上下文多实例学习
阅读原文· arxiv.org多实例学习(MIL)解决监督信号仅存在于包级别的问题,现有算法在低标注数据场景下表现不佳。本文提出在合成数据上预训练一个基于Perceiver架构的上下文学习器,能通过少量标注包解决新任务,推理时仅需单次前向传播,无需梯度更新。研究比较了多种包结构合成数据生成器,发现其互补的归纳偏置经混合预训练后能继承各自优势,在12个MIL基准测试上取得平均最佳性能,超越需要任务特定训练的监督基线。
Multiple Instance Learning (MIL) addresses problems where supervision is available at the level of bags of instances and has been successfully applied in fields ranging from computational pathology to satellite imagery. Nevertheless, existing algorithms struggle in the low-label regime that characterizes many real-world applications. Flexible models overfit and rigid ones fail to adapt to the task at hand. We show that pretraining an in-context learner with a Perceiver-style architecture on synthetic data yields a model that can solve new tasks from a handful of labeled bags.
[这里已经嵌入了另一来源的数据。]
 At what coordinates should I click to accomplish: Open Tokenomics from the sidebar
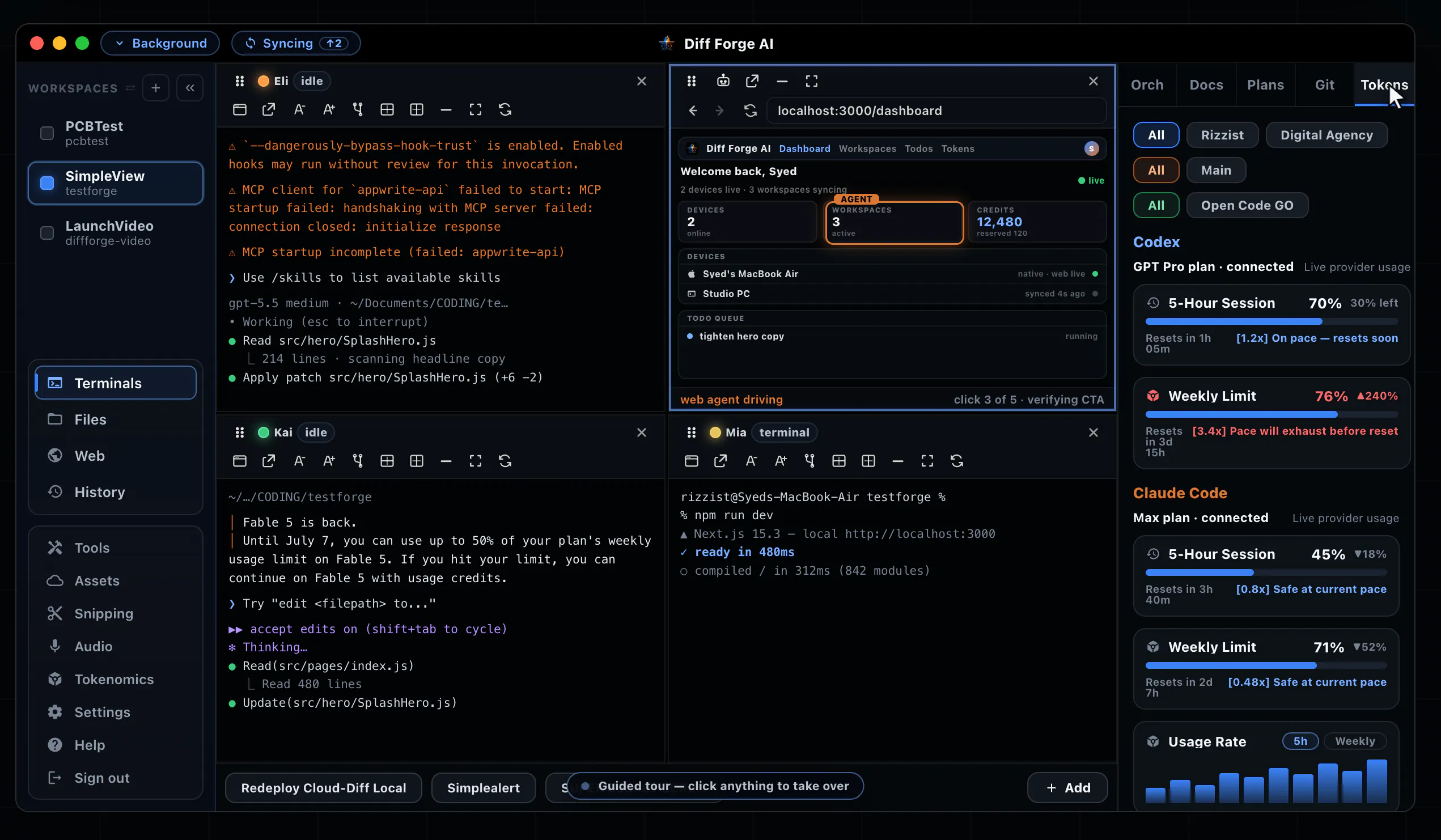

At inference time, classification happens in a single forward pass and requires no gradient updates. We propose and investigate different synthetic data generators for bag-structured data and find that they capture complementary inductive biases. A model pretrained on a mixture of these generators inherits their per-task strengths and achieves the best average performance across twelve MIL benchmarks, outperforming supervised baselines that require task-specific training.